I couple years ago I worked on an article on this subject. I never sent it into be printed anywhere because I am not sure it was good enough, and I guess I sensed there wasn't much interest in the topic among the hunters. At the time I had taken a hard look at the mathematics' being used to support the AHM, and by extension, Hunter' s Choice. There are numerous flaws in the math in both areas. In proper context, the math is too simple to support the complex system it purports to support. In other words, the assertions made by duck managers can not be supported by the mathematics' being used - thus the AHM matrix does not have mathematical validity.

The main flaw is the mathematical models are "linear", and the system they are meant to represent is non-linear. In some AHM papers the term "uncertainties" is used in an attempt to address the flawed math. However, those attempts provide little solace in my book.

What AHM does is it takes the "naturalist" out of duck management. (i.e the Hawkin's and Duebberts' and Madsen's of days gone by who would observe things in the natural and human world and make and support conclusions based on those observations.) And it replaces the naturalist with a system that attempts to take a limited set of facts and form broad based conclusions on those facts. This is supposed to be a 'better' system, I have been repeatedly told, because it takes "guesswork" out of duck management. What they mean by that is they take the naturalist out of the system.

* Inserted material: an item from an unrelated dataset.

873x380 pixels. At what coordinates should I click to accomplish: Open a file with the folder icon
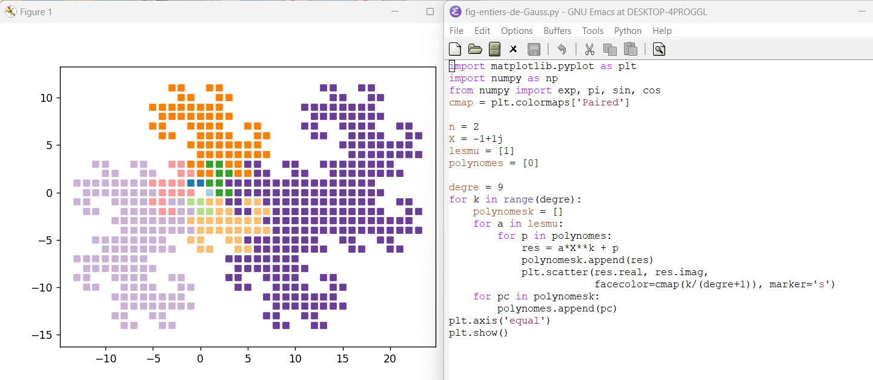[x=475, y=49]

In the end, our harvest policy is geared to assist the southern states maintain a high kill rate if you think about who benefits by it.

Some mathematical specific's.

AHM - At the core of AHM is a variant of the basic linear population equation x(next) = rx(1 - x). In the equation r is the rate of growth, and the (1 - x) keeps the (mathematical) growth rate under control. ( I know this is the right equation because a few years ago I did some long-hand graphing using this equation and the AHM graphs and it worked out. I check my results with a professor from the U. of Nova Scotia and said I was on target.

And, last year at a big duck symposium is Bismarck the math guys behind AHM gave a talk. I attended and this base equation was part of their power point.)

The equation is called a "Malthusian" or "fish pond" equation. This is where the FWS politics comes in. For any of these linear population equations to work and graph properly, a "saturation point" or what AHM calls the "carrying capacity" has to be determined. AHM uses 11.5 million mallards as the carrying capacity of the prairie potholes. That number is based on the estimated mallard population from 1975. Everything else in our duck harvest policy is based on this number. Now, if you look at a bell curve with zero on the left side and 11.5 million mallards on the right side, 5.9 million mallards is located just passed the mid-point of the bell curve where it starts to slope down.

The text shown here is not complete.